● **What is needed**
Report every line in the listing that contains the string "folder".

-------

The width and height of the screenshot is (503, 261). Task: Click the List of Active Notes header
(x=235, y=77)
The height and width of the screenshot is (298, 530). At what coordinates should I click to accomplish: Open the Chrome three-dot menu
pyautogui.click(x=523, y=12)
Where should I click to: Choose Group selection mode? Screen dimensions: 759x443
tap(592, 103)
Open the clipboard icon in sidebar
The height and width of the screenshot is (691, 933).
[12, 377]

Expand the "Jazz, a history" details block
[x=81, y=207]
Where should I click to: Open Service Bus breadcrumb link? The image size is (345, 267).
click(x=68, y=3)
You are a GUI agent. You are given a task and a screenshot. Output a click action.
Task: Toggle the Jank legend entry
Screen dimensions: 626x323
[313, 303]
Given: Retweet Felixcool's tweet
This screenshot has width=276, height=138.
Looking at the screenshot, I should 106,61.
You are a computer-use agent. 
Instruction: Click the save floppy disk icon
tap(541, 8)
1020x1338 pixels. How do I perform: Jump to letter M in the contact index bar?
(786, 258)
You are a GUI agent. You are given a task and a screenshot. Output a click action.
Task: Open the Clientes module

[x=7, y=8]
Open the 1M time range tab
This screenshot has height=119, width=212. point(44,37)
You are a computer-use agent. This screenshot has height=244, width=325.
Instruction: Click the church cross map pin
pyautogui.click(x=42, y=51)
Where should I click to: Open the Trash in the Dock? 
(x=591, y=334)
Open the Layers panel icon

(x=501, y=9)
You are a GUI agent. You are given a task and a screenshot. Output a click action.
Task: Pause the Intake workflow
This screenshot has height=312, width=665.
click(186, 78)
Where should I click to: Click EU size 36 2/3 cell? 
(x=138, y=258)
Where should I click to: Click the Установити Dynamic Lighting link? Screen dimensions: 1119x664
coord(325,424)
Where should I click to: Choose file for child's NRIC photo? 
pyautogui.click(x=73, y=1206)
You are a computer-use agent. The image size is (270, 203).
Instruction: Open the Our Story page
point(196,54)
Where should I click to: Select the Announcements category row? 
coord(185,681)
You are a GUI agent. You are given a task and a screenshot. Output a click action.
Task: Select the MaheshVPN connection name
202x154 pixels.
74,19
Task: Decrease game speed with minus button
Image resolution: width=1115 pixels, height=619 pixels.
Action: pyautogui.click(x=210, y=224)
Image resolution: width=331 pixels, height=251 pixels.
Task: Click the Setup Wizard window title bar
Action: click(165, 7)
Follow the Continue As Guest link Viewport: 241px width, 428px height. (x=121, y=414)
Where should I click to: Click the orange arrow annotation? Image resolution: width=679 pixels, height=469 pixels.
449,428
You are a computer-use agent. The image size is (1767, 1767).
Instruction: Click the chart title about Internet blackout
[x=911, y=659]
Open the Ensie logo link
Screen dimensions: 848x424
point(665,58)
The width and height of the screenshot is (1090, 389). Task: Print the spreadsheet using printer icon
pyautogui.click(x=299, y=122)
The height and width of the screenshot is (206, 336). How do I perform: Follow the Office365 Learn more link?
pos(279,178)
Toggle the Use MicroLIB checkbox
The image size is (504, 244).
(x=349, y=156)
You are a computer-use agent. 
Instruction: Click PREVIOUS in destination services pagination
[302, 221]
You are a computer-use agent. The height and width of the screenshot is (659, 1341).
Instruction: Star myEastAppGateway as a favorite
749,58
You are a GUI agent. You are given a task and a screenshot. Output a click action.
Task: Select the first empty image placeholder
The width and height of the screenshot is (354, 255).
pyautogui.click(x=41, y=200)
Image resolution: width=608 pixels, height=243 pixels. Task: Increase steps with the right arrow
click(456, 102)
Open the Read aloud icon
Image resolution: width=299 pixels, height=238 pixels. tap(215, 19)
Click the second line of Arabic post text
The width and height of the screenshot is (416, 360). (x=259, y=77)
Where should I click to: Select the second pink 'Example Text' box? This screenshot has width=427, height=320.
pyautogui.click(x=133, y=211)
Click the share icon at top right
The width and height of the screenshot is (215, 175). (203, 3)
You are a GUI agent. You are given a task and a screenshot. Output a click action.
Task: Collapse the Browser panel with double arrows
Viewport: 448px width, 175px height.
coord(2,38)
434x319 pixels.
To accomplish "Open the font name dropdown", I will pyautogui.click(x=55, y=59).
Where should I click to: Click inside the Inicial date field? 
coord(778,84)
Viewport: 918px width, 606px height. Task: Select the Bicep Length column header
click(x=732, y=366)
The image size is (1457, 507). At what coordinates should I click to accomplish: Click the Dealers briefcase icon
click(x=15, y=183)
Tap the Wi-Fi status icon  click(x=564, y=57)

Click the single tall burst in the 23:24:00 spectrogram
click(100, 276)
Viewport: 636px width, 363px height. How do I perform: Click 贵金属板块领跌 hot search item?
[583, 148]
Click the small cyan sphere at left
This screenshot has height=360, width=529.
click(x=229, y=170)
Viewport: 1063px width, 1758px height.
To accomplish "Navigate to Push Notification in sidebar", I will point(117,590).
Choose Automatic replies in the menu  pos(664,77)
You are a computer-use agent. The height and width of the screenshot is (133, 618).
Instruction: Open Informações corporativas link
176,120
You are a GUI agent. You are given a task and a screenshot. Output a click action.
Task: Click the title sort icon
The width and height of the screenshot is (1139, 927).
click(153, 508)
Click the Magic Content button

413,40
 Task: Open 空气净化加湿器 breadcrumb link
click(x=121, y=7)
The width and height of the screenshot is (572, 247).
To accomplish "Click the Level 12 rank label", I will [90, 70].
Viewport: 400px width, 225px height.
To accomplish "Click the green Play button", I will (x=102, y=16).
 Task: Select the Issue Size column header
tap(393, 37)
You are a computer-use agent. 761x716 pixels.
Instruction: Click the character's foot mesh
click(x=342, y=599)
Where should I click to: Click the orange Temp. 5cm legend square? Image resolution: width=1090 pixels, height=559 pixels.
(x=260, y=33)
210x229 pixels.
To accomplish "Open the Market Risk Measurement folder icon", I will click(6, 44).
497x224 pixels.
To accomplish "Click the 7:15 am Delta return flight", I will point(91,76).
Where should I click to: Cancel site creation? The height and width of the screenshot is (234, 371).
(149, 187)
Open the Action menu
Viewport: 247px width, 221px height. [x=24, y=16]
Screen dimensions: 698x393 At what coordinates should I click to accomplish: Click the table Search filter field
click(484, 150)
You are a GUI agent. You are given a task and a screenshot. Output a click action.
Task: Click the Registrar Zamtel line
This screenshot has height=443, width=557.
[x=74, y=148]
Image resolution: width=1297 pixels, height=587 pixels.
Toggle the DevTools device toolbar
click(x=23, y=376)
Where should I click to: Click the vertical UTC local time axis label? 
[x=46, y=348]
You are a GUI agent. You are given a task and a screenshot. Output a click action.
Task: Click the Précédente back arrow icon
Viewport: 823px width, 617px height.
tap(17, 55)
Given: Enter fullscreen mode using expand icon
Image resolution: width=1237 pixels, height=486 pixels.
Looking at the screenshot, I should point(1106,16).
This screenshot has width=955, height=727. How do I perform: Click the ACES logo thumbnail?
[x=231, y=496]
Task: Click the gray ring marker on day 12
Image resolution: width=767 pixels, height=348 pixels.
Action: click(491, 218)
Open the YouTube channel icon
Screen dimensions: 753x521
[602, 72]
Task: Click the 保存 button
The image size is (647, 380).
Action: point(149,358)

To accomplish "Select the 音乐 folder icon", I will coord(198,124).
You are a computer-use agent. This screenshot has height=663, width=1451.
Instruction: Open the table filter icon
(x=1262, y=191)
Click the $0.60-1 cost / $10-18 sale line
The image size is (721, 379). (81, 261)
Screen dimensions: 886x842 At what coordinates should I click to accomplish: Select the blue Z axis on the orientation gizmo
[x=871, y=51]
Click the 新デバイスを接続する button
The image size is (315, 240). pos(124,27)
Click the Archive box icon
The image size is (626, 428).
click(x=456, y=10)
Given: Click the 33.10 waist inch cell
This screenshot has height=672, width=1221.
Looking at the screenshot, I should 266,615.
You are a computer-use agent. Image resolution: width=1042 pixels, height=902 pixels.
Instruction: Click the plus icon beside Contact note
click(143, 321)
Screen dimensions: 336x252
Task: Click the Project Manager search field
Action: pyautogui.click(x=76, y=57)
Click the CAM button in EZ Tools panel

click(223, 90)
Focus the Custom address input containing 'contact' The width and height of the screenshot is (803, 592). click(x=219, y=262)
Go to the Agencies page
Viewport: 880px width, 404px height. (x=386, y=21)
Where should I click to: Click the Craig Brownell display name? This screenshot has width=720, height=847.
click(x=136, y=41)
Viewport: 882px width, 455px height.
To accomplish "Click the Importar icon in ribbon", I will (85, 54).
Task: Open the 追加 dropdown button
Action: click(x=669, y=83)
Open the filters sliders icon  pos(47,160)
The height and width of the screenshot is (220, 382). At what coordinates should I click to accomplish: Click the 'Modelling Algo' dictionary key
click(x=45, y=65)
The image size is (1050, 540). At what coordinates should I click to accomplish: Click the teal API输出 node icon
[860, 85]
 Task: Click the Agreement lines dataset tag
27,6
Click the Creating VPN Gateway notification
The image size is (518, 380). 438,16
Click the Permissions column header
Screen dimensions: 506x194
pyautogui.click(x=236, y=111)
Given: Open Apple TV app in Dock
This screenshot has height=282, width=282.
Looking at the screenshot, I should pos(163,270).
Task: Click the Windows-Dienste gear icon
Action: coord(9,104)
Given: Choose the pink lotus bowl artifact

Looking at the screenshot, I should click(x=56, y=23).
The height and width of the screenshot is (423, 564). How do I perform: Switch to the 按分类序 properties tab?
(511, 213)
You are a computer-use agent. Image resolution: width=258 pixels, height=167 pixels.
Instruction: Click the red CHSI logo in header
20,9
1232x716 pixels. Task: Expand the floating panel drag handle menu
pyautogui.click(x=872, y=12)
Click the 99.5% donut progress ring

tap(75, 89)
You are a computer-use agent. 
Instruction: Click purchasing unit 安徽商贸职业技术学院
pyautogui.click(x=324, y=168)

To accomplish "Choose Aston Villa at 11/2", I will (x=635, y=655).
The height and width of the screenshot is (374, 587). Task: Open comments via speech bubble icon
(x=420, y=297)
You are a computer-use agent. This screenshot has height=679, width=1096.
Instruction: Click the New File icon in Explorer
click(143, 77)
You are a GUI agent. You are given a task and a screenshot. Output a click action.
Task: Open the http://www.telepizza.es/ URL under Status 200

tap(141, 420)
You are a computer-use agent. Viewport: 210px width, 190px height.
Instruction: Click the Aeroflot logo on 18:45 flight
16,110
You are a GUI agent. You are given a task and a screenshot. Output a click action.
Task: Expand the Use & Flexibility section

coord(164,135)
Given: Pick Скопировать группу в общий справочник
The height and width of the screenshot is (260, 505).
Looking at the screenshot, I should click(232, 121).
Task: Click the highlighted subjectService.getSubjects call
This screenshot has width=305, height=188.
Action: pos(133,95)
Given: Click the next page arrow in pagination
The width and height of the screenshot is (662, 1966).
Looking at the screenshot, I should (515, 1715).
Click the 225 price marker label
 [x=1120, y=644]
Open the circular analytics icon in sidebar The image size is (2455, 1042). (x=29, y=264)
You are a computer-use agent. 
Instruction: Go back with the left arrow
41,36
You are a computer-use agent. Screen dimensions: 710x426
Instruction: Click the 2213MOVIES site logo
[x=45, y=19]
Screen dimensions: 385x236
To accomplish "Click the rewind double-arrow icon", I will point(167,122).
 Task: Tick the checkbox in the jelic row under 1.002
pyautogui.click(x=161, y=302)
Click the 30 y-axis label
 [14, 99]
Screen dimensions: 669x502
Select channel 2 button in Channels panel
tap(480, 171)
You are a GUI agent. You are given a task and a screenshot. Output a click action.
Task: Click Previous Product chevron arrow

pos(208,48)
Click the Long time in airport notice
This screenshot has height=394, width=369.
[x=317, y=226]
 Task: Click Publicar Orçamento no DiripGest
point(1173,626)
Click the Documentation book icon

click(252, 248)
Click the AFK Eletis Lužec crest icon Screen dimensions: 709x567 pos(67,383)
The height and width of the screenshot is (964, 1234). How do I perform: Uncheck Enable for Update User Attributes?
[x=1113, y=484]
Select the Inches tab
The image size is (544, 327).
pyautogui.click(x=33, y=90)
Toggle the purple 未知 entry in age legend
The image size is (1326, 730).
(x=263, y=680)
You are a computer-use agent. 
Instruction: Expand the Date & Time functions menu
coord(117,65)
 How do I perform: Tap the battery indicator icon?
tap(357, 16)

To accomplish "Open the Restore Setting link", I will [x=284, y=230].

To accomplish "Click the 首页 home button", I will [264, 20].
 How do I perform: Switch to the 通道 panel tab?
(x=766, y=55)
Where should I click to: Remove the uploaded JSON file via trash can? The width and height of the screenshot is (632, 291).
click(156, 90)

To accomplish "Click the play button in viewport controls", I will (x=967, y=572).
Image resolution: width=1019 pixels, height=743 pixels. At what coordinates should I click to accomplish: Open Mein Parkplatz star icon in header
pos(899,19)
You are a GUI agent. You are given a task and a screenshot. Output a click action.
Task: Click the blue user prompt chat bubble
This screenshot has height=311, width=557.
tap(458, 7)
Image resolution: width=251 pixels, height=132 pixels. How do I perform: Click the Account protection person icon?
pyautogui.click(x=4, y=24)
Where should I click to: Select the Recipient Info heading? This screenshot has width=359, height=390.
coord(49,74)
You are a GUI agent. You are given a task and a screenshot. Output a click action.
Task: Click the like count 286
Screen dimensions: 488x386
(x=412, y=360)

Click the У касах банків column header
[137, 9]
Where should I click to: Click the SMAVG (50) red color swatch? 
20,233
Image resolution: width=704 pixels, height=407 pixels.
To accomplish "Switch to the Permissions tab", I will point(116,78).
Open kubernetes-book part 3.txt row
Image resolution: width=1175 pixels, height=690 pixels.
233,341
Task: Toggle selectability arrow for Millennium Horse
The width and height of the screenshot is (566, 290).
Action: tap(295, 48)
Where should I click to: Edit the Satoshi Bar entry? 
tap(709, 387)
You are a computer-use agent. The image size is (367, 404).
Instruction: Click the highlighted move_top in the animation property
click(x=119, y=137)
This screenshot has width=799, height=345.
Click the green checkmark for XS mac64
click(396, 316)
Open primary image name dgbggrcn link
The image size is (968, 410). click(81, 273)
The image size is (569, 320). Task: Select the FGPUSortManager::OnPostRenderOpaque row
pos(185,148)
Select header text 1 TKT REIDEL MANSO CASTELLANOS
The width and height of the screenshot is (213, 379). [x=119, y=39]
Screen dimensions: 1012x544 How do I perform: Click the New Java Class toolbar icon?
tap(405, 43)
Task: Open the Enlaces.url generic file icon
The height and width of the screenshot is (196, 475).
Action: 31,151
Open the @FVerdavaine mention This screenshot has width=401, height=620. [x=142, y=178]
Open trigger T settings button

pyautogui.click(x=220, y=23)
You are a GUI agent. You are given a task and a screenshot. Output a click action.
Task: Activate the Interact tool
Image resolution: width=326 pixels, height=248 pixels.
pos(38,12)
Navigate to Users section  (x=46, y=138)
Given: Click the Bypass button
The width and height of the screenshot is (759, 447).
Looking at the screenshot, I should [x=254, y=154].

-------

● **Result of this exercise**
To accomplish "Open the Market Risk Measurement folder icon", I will click(6, 44).
To accomplish "Select the 音乐 folder icon", I will coord(198,124).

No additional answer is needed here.